Ölenin Borcundan Mirasçıların Sorumluluğu Hukukumuzda Mirasla İlgili Düzenleme Hukukumuzda mirasa ilişkin konular Türk Medeni Kanunu (TMK)’da düzenlenmiştir. Kanunda geçerli genel kural olan külli halefiyet prensibine göre murisin ölümüyle birlikte mirasçılar tarafından miras bir bütün olarak kazanılır. Bu temel prensip gereği, tereke paylaştırılıncaya kadar mirasçılar, murisin haklarına ve borçlarına birlikte malik olurlar. Yani murisin borçları da, borcun nakline gerek olmaksızın külli halefiyet hükmü gereği kendiliğinden mirasçılara geçer. Murisin ölümü ile mirasçılar, daha evvel hiç tanımadıkları kişilere karşı, külli halefiyet kuralı gereği borçlu olmaktadırlar. Bu ilke, murisin alacaklılarını korumak maksadıyla getirilmiş bir ilkedir.
Mirasçıların Murisin Borcundan Sorumluluğu Mirasçıların, murisin borçlarından sorumlu olabilmeleri için murisin ölmesi şarttır. Kanun maddesi açık bir şekilde, TMK. m. 599/II’de “Kanunda öngörülen ayrık durumlar saklı kalmak üzere mirasçılar, mirasbırakanın aynî haklarını, alacaklarını, diğer malvarlığı haklarını, taşınır ve taşınmazlar üzerindeki zilyedliklerini doğrudan doğruya kazanırlar ve mirasbırakanın borçlarından kişisel olarak sorumlu olurlar” hükmüyle mirasçıların ölümle birlikte sorumlu olacaklarını ifade etmiştir. Bu sorumluluk şekli mirasçılar arasında müteselsildir. Yani birden çok mirasçı olması halinde tereke borçlarından mirasçıların herbiri ayrı ayrı sorumlu olacaktır. Alacaklılar alacaklarını bütün borçlulardan ayrı ayrı veya hepsinden birden isteyebilirler. Ancak mirası reddeden, mirastan iskat edilenler veya mahrum olanlar mirasçılık sıfatını yitirdikleri için murisin borçlarından sorumlu tutulamaz.
Murisin Vergi Borcundan Sorumluluk Vergi usul Kanunu (VUK)’un 12.maddesine göre; ölüm halinde mükellefin ödevleri, mirası reddetmemiş kanuni ve atanmış mirasçılarına geçer. Ancak mirasçılardan herbiri ölen murisin vergi borçlarından miras hisseleri oranında sorumlu ourlar. Buradaki özel düzenleme gereği istisnai olarak müteselsil sorumluluk söz konusu değildir.

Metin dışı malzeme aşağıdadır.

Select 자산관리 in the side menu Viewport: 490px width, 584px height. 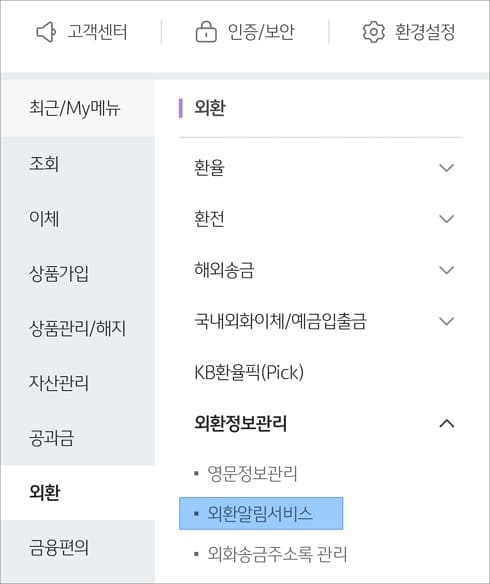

Mirasçıların Sorumluluğu Ne Kadar Sürer? Mirasın paylaşılmasına rağmen tereke borcu konusunda mirasçılar arasında, herhangi bir düzenleme yapılmadığı veya borcun mirasçılar arasında bölünmesine veya nakline alacaklının rıza göstermediği durumlarda, mirasçıların müteselsil sorumlulukları beş yıl boyunca müteselsilen devam eder. Kural olarak beş yıllık sürenin başlangıcı, mirasın fiilen paylaşıldığı veya paylaşma sözleşmesinin ifa edildiği gündür. Mirasçıların sorumluluğunu öngören beş yıllık sürenin işleyebilmesi için terekenin tamamının paylaşılması gerekir. Terekeye dahil bazı mal veya hakların paylaşılması halinde beş yıllık süre işlemeye başlamaz. Mirasçıların sorumluluğu için öngörülen beş yıllık süre, zamanaşımı süresi değildir. Tereke alacağı, Borçlar Kanunu hükümleri uyarınca tabi olduğu genel on yıllık zamanaşımı süresi geçmedikçe talep ve dava edilebilir. Dolayısıyla sözü edilen beş yılın geçmesi, sadece mirasçılar arasındaki teselsülü kaldırır. Buradaki süre zamanaşımı süresi olmadığından durması ve kesilmesi de söz konusu olmaz.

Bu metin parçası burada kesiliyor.